_Source information:_
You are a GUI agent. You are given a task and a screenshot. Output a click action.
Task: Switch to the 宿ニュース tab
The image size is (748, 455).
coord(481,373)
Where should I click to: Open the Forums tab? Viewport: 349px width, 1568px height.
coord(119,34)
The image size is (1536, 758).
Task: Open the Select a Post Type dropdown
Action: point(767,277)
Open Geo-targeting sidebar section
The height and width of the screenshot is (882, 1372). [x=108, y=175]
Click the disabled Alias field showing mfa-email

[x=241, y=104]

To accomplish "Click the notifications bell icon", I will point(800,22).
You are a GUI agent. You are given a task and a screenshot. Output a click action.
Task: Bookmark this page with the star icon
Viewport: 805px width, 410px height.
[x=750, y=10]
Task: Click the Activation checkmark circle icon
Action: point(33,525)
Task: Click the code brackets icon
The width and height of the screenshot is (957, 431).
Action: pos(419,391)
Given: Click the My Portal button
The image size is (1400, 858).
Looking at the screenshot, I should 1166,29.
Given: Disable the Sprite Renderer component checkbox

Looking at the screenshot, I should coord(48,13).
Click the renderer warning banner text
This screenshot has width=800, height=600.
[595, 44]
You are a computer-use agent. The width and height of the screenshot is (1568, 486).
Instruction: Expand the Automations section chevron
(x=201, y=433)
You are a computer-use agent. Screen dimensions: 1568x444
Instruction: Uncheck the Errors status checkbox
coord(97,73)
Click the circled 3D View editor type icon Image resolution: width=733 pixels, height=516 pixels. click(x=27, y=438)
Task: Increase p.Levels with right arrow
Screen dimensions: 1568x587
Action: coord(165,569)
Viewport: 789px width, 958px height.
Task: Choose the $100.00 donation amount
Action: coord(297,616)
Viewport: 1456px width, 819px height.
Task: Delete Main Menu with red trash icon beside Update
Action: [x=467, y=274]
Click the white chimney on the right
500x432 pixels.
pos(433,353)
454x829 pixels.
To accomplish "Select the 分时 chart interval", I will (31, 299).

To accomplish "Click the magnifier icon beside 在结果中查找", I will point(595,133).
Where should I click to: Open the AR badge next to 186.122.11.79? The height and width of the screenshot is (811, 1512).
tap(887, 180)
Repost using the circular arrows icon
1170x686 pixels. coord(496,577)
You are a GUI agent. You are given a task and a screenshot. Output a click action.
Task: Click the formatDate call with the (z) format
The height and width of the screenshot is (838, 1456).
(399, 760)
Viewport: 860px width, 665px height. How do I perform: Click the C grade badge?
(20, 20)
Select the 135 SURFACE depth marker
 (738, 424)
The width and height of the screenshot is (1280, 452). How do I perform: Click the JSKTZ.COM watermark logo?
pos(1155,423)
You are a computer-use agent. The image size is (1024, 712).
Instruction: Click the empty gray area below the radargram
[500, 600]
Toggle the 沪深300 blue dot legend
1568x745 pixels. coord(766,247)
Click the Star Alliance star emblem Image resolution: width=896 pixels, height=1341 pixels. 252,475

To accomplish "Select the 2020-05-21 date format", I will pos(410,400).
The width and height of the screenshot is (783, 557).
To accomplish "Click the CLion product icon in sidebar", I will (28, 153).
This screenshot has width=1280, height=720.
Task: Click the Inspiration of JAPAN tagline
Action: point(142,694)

_Action item:_ Each entry shown above is to be duplicated exactly.

_Result:_
You are a GUI agent. You are given a task and a screenshot. Output a click action.
Task: Switch to the 宿ニュース tab
The image size is (748, 455).
coord(481,373)
Where should I click to: Open the Forums tab? Viewport: 349px width, 1568px height.
coord(119,34)
The image size is (1536, 758).
Task: Open the Select a Post Type dropdown
Action: point(767,277)
Open Geo-targeting sidebar section
The height and width of the screenshot is (882, 1372). [x=108, y=175]
Click the disabled Alias field showing mfa-email

[x=241, y=104]

To accomplish "Click the notifications bell icon", I will point(800,22).
You are a GUI agent. You are given a task and a screenshot. Output a click action.
Task: Bookmark this page with the star icon
Viewport: 805px width, 410px height.
[x=750, y=10]
Task: Click the Activation checkmark circle icon
Action: point(33,525)
Task: Click the code brackets icon
The width and height of the screenshot is (957, 431).
Action: pos(419,391)
Given: Click the My Portal button
The image size is (1400, 858).
Looking at the screenshot, I should 1166,29.
Given: Disable the Sprite Renderer component checkbox

Looking at the screenshot, I should coord(48,13).
Click the renderer warning banner text
This screenshot has width=800, height=600.
[595, 44]
You are a computer-use agent. The width and height of the screenshot is (1568, 486).
Instruction: Expand the Automations section chevron
(x=201, y=433)
You are a computer-use agent. Screen dimensions: 1568x444
Instruction: Uncheck the Errors status checkbox
coord(97,73)
Click the circled 3D View editor type icon Image resolution: width=733 pixels, height=516 pixels. click(x=27, y=438)
Task: Increase p.Levels with right arrow
Screen dimensions: 1568x587
Action: coord(165,569)
Viewport: 789px width, 958px height.
Task: Choose the $100.00 donation amount
Action: coord(297,616)
Viewport: 1456px width, 819px height.
Task: Delete Main Menu with red trash icon beside Update
Action: [x=467, y=274]
Click the white chimney on the right
500x432 pixels.
pos(433,353)
454x829 pixels.
To accomplish "Select the 分时 chart interval", I will (31, 299).

To accomplish "Click the magnifier icon beside 在结果中查找", I will point(595,133).
Where should I click to: Open the AR badge next to 186.122.11.79? The height and width of the screenshot is (811, 1512).
tap(887, 180)
Repost using the circular arrows icon
1170x686 pixels. coord(496,577)
You are a GUI agent. You are given a task and a screenshot. Output a click action.
Task: Click the formatDate call with the (z) format
The height and width of the screenshot is (838, 1456).
(399, 760)
Viewport: 860px width, 665px height. How do I perform: Click the C grade badge?
(20, 20)
Select the 135 SURFACE depth marker
 (738, 424)
The width and height of the screenshot is (1280, 452). How do I perform: Click the JSKTZ.COM watermark logo?
pos(1155,423)
You are a computer-use agent. The image size is (1024, 712).
Instruction: Click the empty gray area below the radargram
[500, 600]
Toggle the 沪深300 blue dot legend
1568x745 pixels. coord(766,247)
Click the Star Alliance star emblem Image resolution: width=896 pixels, height=1341 pixels. 252,475

To accomplish "Select the 2020-05-21 date format", I will pos(410,400).
The width and height of the screenshot is (783, 557).
To accomplish "Click the CLion product icon in sidebar", I will (28, 153).
This screenshot has width=1280, height=720.
Task: Click the Inspiration of JAPAN tagline
Action: point(142,694)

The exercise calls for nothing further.